begin Text passage

But then Paul cites a balancing saying. It’s interesting how all throughout 1 and 2 Timothy and Titus—letters we traditionally call the “pastoral epistles”—Paul cites many sayings that may well have been part of an early confession of faith or a list of instructional statements—what might be called a catechism today. The first saying—about the Lord knowing who’s His—assures us that God differentiates between His faithful servants and those who are unfaithful. The second saying calls on those who choose to identify themselves with the Lord to live holy lives: “Everyone who confesses the name of the Lord must turn away from wickedness.”
The first saying comforts me; the second challenges me. It says, if you confess the Lord’s name, the name of Jesus, there is a kind of life that goes with that confession—a life that turns away from wickedness and all sorts of sin, and that embraces God’s good instead.

end Text passage
begin Provided data

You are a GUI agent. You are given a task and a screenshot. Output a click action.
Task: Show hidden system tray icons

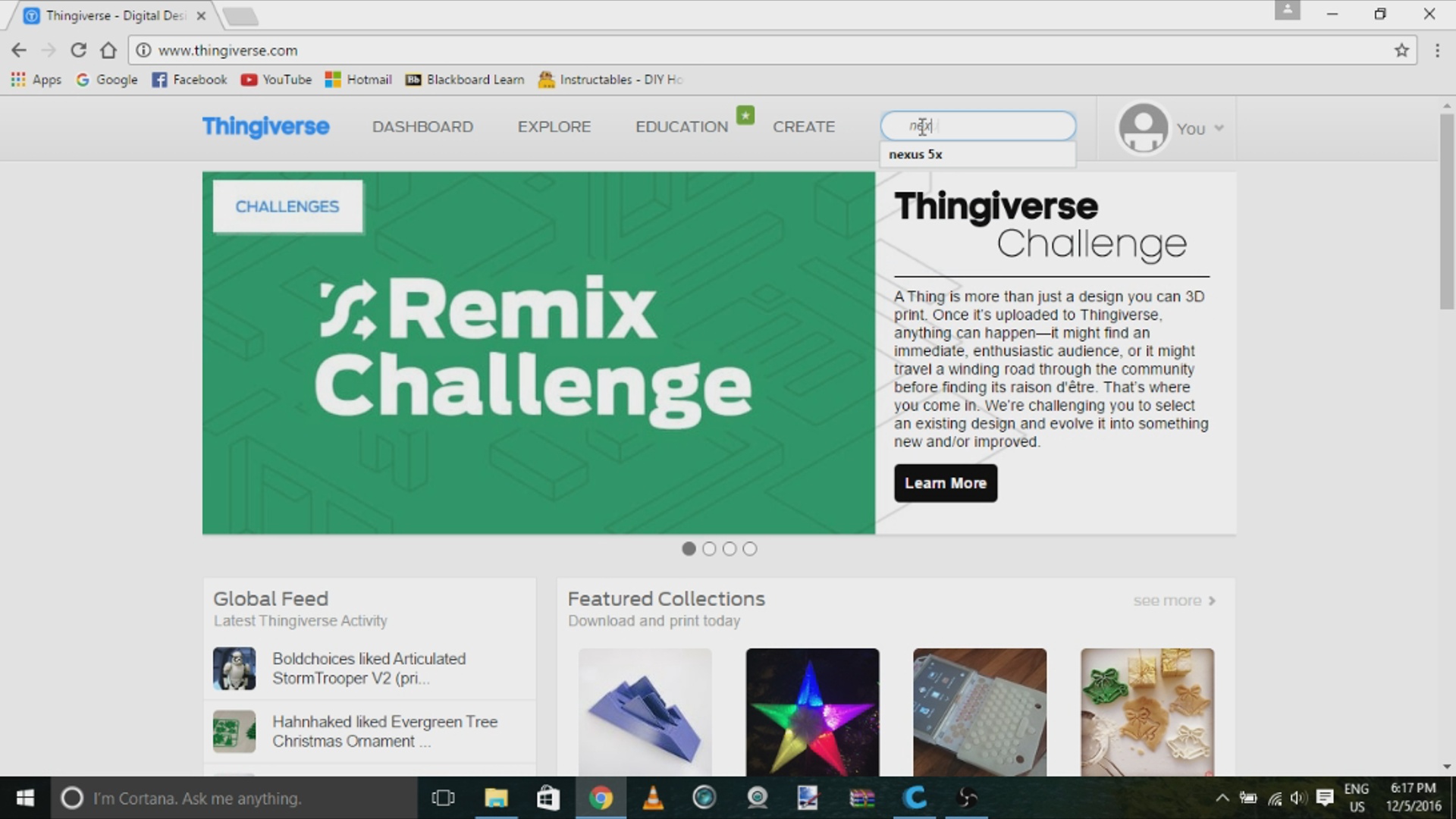1222,798
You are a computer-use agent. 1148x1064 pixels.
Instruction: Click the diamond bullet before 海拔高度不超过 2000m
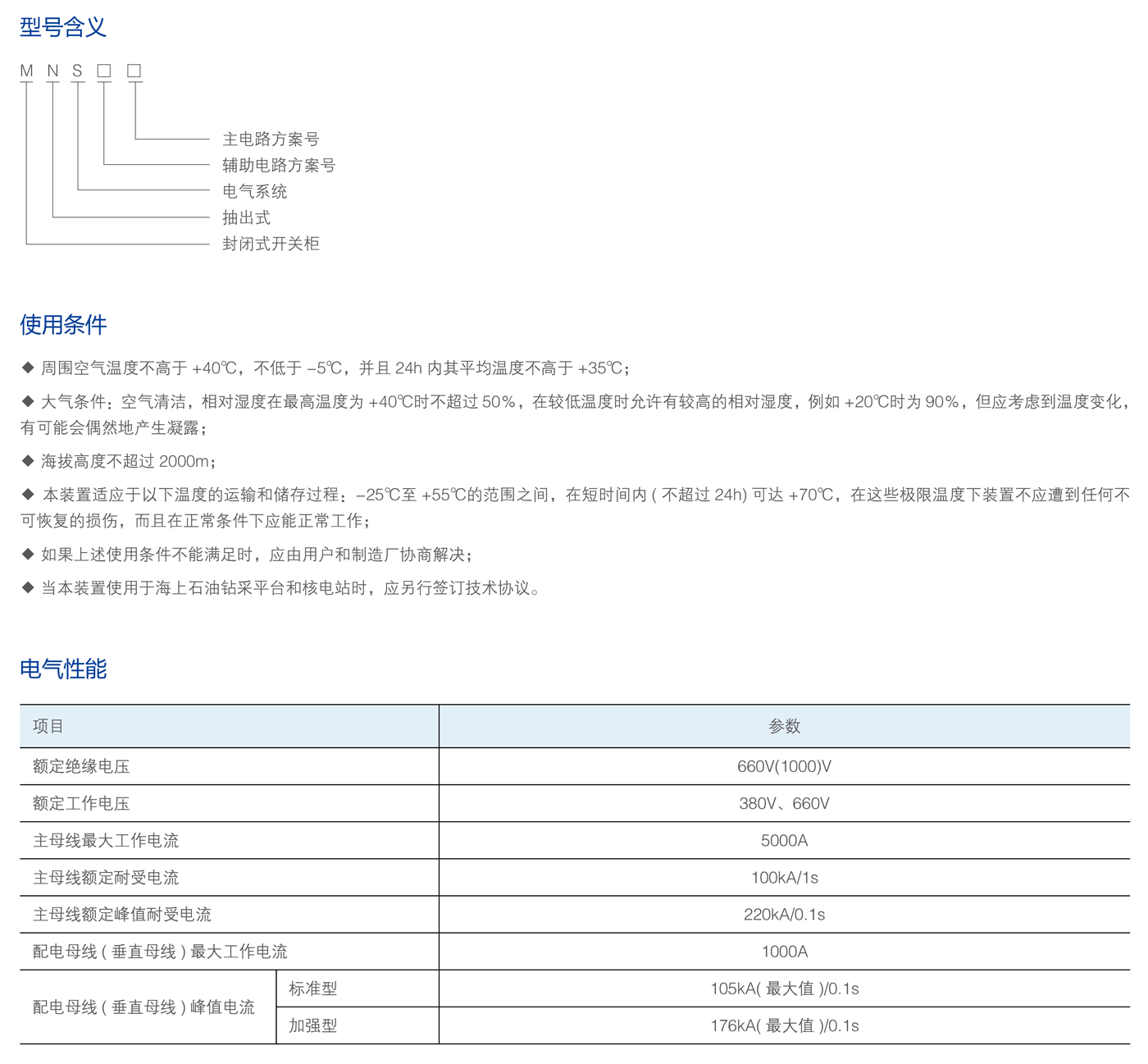click(27, 461)

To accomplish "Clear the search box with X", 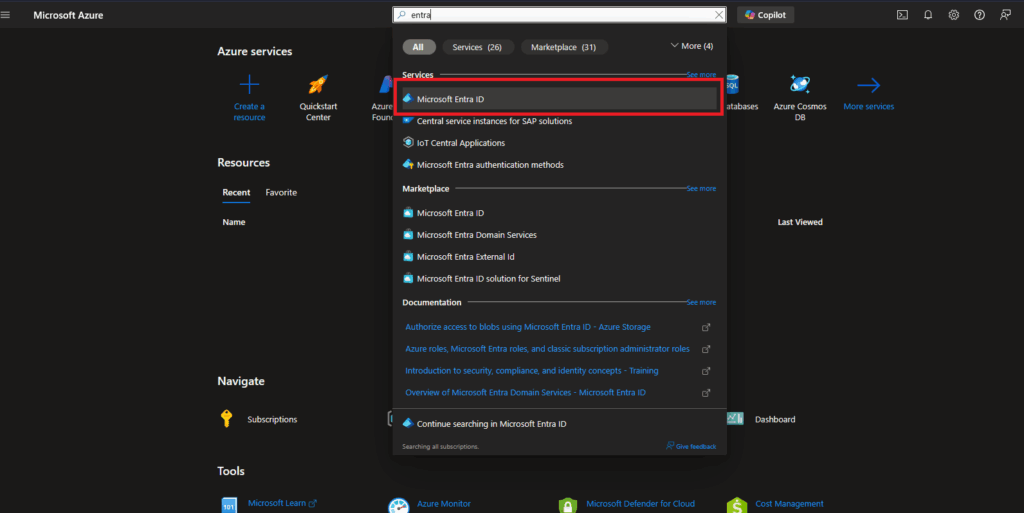I will 718,15.
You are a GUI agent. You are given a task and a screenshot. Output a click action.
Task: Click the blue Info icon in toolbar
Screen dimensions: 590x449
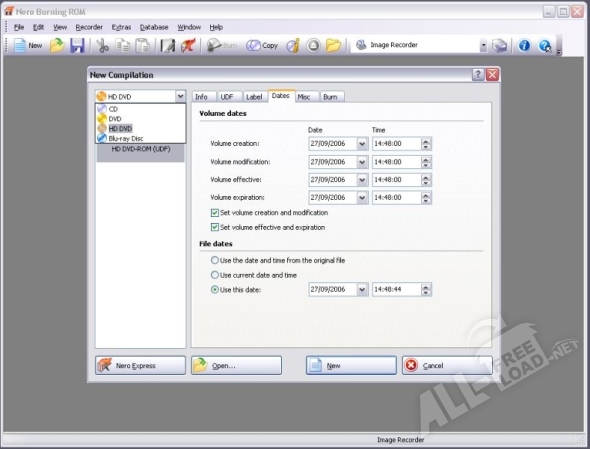tap(524, 46)
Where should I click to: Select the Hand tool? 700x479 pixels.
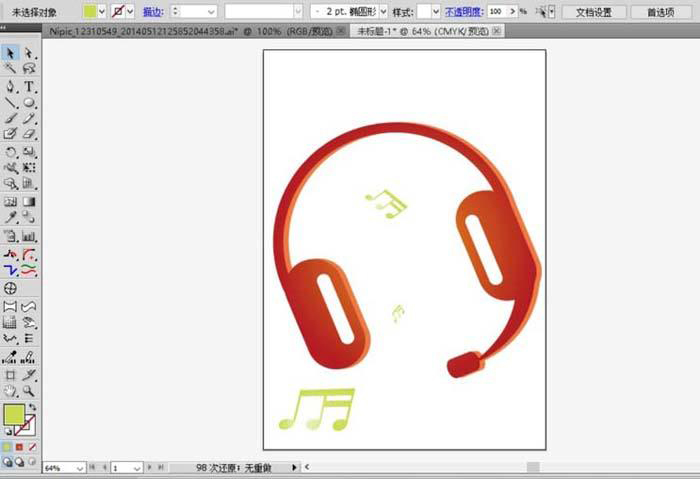click(10, 390)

end Provided data

## Parts of the exercise:
- 1) Edit the records from the line containing "Where should I" through the end of the records, replacing "Hand" with "Zoom" and keeping everything else the same. Leave the pictures out of your answer.
- 2) Proceed with the passage on Paul's two sayings, picking up after its final sentence.
The records have no connection to the text before them.

## Answers in order:
- 1)
Where should I click to: Select the Zoom tool? 700x479 pixels.
click(10, 390)

- 2)
Let me tell you this: the most precious gift you can give the Lord is a holy life. The most precious gift you can give your church is a holy life. The most precious gift you can give your spouse is a holy life. The most precious gift you can give your family is a holy life. It is not your wits, education, money or even your service. It is a lifestyle that chooses God over all other choices. It is also the hardest gift to give the Lord.
Paul then offers a central illustration to drive home this all-important point, in vs. 20-21:
20In a large house there are articles not only of gold and silver, but also of wood and clay; some are for noble purposes and some for ignoble. 21If a man cleanses himself from the latter, he will be an instrument for noble purposes, made holy, useful to the Master and prepared to do any good work.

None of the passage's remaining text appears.